== Problème court ==
Répondez aux questions suivantes d'après l'extrait ci-dessous.
1. En quel mois et quelle année l'ouvrage sur Tiébaghi a-t-il paru ?
2. Pendant combien d'années l'article dit-il avoir habité la commune de Koumac ?
3. Que désigne le sigle ASPMHNC ?

Tags

Related Posts

Share This

« Tiébaghi 1945/1964 – mémoires d’un village minier » d’Épone Jouve

Que la montagne est belle !

Dès sa parution en juillet 2009, « Tiébaghi 1945/1964 – mémoires d’un village minier » d’Épone Jouve est devenu un indispensable document du patrimoine calédonien. Un livre du tonnerre qui fait partie de cet assemblage, de ce regroupement de mémoires mosaïques qui constitueront la base de notre futur pays. Mine d’histoire(s)…

J’utilise très rarement la première personne du singulier pour écrire mes articles, mais concernant cet ouvrage qui me touche de près, je n’hésite pas un seul instant à vous livrer quelques impressions personnelles. En effet, avec ma famille, j’ai habité quinze agréables années dans la commune de Koumac et le village abandonné de Tiébaghi a été un de nos premiers coups de cœur en 1986, date de notre installation dans le Nord. J’y suis allé de nombreuses fois, toujours à pied, en partant de Paagoumène, en escaladant les différentes voies et avec toujours le même bonheur à découvrir dans le silence un endroit unique au monde. Malgré l’essoufflement, on se surprenait à fredonner la chanson de Jean Ferrat : « mon Dieu que la montage est belle ! ». Pas mal d’amis, de parents de passage ont eu droit à ce baptême montagnard qui faisait embrasser, au promeneur, un paysage époustouflant. C’était un village désert empli des fantômes de l’histoire, dont nous ne savions rien ou pas grand-chose. Il nous apparaissait tel un décor de film fantastique, battu par les vents qui faisaient vibrer les tôles des toits endommagés. Son abandon enracinait les camions et engins dans les ornières du passé et sa chapelle à ciel ouvert appelait une volonté céleste à un renouveau. La prière faisant son effet, les gens du cru ont fondé l’ASPMHNC (Association pour la sauvegarde du patrimoine minier et historique du nord calédonien) afin de ressusciter cette enclave industrielle emblématique où « on était plein d’ethnies, mais on était tous frères. »

Enregistrements de données:
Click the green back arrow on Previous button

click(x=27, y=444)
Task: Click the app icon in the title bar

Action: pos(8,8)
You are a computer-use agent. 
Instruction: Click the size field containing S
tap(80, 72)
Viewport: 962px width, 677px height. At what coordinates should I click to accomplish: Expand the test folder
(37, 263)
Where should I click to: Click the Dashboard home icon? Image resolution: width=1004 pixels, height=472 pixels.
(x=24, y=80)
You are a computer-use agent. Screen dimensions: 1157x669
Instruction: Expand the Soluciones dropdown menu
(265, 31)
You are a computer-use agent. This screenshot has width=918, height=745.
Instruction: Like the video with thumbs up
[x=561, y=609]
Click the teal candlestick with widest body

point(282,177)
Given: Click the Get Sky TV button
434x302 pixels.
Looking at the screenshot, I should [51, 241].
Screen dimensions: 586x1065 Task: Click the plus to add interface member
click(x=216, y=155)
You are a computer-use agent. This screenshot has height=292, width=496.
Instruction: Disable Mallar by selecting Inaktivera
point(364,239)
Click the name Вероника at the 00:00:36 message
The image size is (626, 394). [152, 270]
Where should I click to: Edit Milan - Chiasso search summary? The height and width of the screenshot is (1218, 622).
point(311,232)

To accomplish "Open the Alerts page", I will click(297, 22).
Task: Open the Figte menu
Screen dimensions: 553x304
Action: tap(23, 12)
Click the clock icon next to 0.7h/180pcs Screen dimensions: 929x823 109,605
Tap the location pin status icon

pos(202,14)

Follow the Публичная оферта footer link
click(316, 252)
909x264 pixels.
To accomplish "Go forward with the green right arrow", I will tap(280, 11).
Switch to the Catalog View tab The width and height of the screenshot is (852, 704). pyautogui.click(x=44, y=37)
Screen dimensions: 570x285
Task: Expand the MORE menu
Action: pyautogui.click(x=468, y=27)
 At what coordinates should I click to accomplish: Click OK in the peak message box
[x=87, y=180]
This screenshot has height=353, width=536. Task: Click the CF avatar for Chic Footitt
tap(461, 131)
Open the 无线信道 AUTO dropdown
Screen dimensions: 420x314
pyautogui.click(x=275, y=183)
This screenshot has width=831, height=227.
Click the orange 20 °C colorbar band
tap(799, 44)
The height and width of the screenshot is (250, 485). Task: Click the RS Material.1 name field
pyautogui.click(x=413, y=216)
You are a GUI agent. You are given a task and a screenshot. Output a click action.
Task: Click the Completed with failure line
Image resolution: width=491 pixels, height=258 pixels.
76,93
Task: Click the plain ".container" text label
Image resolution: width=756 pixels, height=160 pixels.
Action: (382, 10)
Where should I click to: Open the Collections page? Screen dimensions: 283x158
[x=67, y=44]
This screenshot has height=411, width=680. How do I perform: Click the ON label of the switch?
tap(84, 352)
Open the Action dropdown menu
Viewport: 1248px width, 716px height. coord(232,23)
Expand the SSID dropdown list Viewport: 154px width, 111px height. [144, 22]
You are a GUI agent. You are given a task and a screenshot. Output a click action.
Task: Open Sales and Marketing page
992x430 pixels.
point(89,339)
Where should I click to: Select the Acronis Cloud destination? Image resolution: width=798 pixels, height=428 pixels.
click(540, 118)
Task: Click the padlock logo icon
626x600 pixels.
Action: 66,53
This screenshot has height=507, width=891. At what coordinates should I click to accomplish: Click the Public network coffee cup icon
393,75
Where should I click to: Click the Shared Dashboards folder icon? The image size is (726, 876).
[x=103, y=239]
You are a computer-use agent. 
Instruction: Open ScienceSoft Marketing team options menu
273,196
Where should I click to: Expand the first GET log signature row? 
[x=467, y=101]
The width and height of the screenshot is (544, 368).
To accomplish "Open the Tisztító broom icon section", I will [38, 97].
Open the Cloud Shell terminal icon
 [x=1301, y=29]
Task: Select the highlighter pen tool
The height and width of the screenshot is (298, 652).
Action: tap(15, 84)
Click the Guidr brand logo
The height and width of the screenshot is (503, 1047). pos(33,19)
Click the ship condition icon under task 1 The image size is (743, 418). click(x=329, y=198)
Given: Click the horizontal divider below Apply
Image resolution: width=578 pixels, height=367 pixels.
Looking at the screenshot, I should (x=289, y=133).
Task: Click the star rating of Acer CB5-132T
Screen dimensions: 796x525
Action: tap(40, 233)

== Résultat ==
1. En juillet 2009.
2. Quinze années.
3. L'Association pour la sauvegarde du patrimoine minier et historique du nord calédonien.